=== Exercícios ===
A: Responda, com base no texto sobre a Educação Infantil:
(i) Qual artigo da LDB 9.394/96 é citado?
(ii) Até que idade da criança se estende a finalidade da Educação Infantil mencionada na citação?
(iii) Que faixa etária as creches atendem, segundo o texto?
B: Converta em uma lista JSON de strings, uma por linha e sem as linhas em branco, somente os registros que começam na linha que contém "has width=912, height=888." e terminam no final dos registros.

=== Texto para leitura ===
◇ ◇ ◇ ◇ ◇

Somente após a publicação da Lei de Diretrizes e Bases da Educação Nacional (LDB 9.394/96), no seu artigo 29, onde diz que: “A Educação Infantil, primeira etapa da educação básica, tem como finalidade o desenvolvimento integral da criança até seis anos de idade, em seus aspectos físico, psicológico, intelectual e social, complementando a ação da família e da comunidade’; e com os estudos referente a importância desta primeira etapa da vida para o individuo é que as mudanças efetivas, tanto na questão do discurso e na prática pedagógica, começaram a se evidenciar.
Mas a concepção de que a criança é um adulto em miniatura, que pode ser moldada de acordo com um modelo pretendido ainda prevalece a Educação Infantil não é tratada como um processo contínuo. As antigas concepções de que nas creches (zero a três anos), deveriam predominar os cuidados com a higiene, a saúde e a alimentação, e de que nas pré-escolas (quatro, cinco e seis anos), se prepara para o Ensino Fundamental, permeiam a pratica de muitos profissionais da educação. As instituições de cunho altamente assistencialista não cedem lugar para que seja realizado um trabalho que vá de encontro com a real necessidade das crianças.

◇ ◇ ◇ ◇ ◇

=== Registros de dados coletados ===

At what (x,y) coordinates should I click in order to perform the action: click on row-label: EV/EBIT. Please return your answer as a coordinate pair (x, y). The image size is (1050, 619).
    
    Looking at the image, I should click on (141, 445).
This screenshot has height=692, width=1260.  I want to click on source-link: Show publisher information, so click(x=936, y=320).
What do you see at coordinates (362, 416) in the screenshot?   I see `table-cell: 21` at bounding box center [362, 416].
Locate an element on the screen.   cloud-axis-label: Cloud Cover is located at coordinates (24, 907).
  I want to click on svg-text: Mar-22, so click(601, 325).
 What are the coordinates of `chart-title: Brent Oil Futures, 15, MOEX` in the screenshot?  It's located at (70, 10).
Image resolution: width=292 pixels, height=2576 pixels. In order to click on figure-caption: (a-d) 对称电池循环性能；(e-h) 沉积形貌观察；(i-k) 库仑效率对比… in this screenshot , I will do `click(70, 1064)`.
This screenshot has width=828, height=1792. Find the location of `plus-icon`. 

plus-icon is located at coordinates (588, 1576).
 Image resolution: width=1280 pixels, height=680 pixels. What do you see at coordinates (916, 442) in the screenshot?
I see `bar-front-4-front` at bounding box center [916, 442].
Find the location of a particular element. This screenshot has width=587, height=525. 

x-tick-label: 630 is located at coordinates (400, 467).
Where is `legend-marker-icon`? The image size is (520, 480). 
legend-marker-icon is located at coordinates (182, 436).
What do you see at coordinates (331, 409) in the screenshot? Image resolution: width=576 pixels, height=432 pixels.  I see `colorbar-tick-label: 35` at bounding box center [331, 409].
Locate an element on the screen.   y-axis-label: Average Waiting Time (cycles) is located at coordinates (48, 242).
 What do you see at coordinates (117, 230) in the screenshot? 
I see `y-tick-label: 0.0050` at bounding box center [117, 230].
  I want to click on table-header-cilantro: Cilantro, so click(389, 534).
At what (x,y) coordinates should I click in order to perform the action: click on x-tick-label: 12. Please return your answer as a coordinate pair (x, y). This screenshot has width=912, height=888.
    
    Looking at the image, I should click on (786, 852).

◇ ◇ ◇ ◇ ◇

=== Gabarito ===
A:
(i) O artigo 29.
(ii) Até seis anos de idade.
(iii) De zero a três anos.

B:
[
  "At what (x,y) coordinates should I click in order to perform the action: click on x-tick-label: 12. Please return your answer as a coordinate pair (x, y). This screenshot has width=912, height=888.",
  "    Looking at the image, I should click on (786, 852)."
]